Figure 1Timelines showing key clinical and laboratory events for 2 renal transplant recipients (patients A and B) infected with Babesia microti parasites, Wisconsin, USA, 2008. Trauma, transfusions, death, and organ procurement for the organ donor all occurred on the same day in late August 2008. NPF, no parasites were found by examination of thick and thin blood smears.
Figure 2Wright-stained peripheral blood smear from patient A (index case-patient), a renal transplant recipient infected with Babesia microti parasites, Wisconsin, USA, 2008. The smear shows intraerythrocytic Babesia parasites, a ring form (black arrow), and a Maltese cross or tetrad form (red arrow), which is pathognomonic for babesiosis. Scale bar indicates 10 μm.

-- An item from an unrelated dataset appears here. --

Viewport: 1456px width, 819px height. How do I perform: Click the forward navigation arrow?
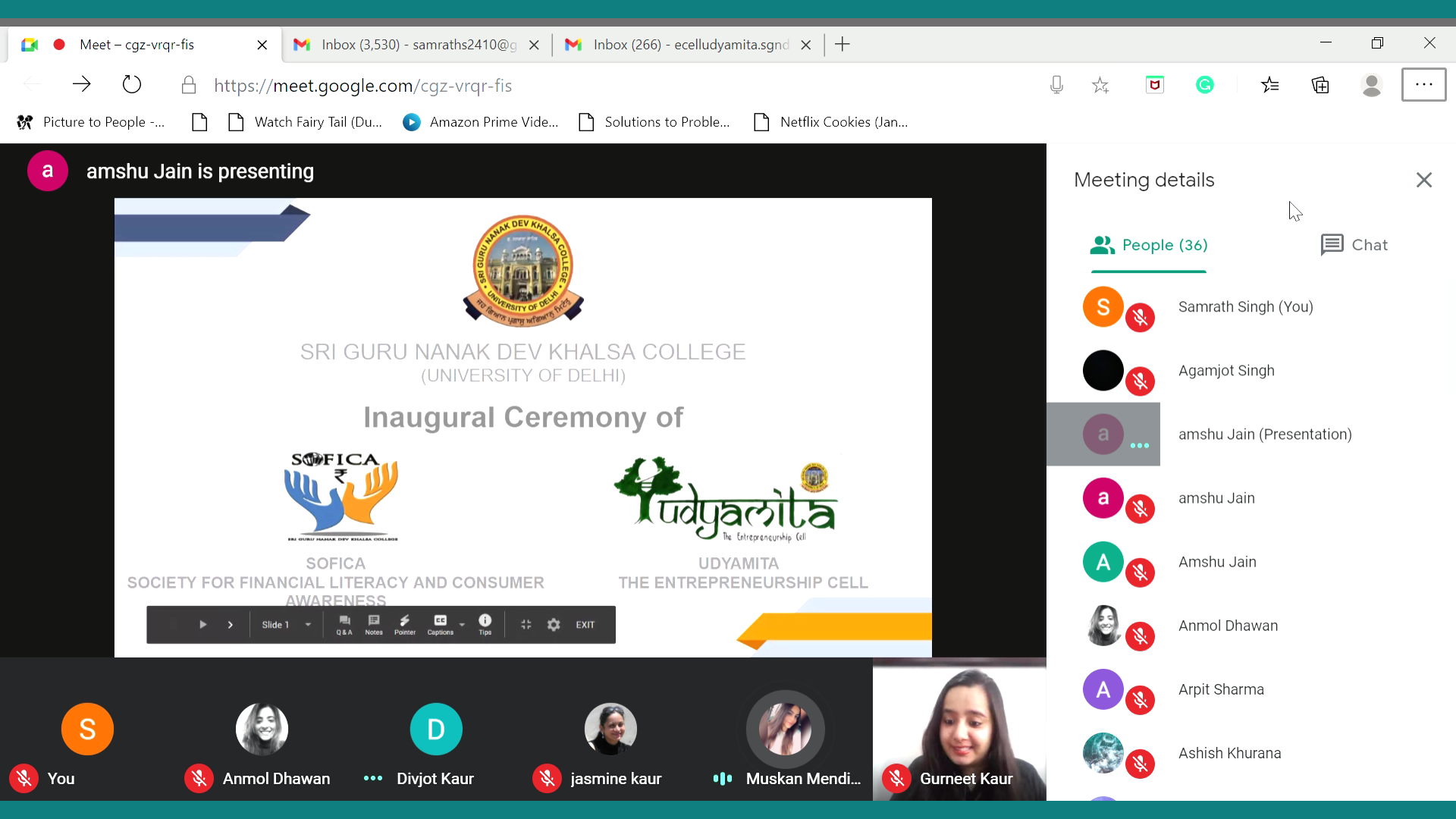coord(81,85)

Figure 3Computed tomography (CT) scan of the abdomen of patient B, a renal transplant recipient infected with Babesia microti parasites, Wisconsin, USA, 2008. Taken on November 5, the scan shows a splenic infarction (white arrow) that had not been visualized on a CT scan on October 5. Although the cause of the splenic infarction was not determined, the infarction might have been a complication of babesiosis, as reported for other patients (,).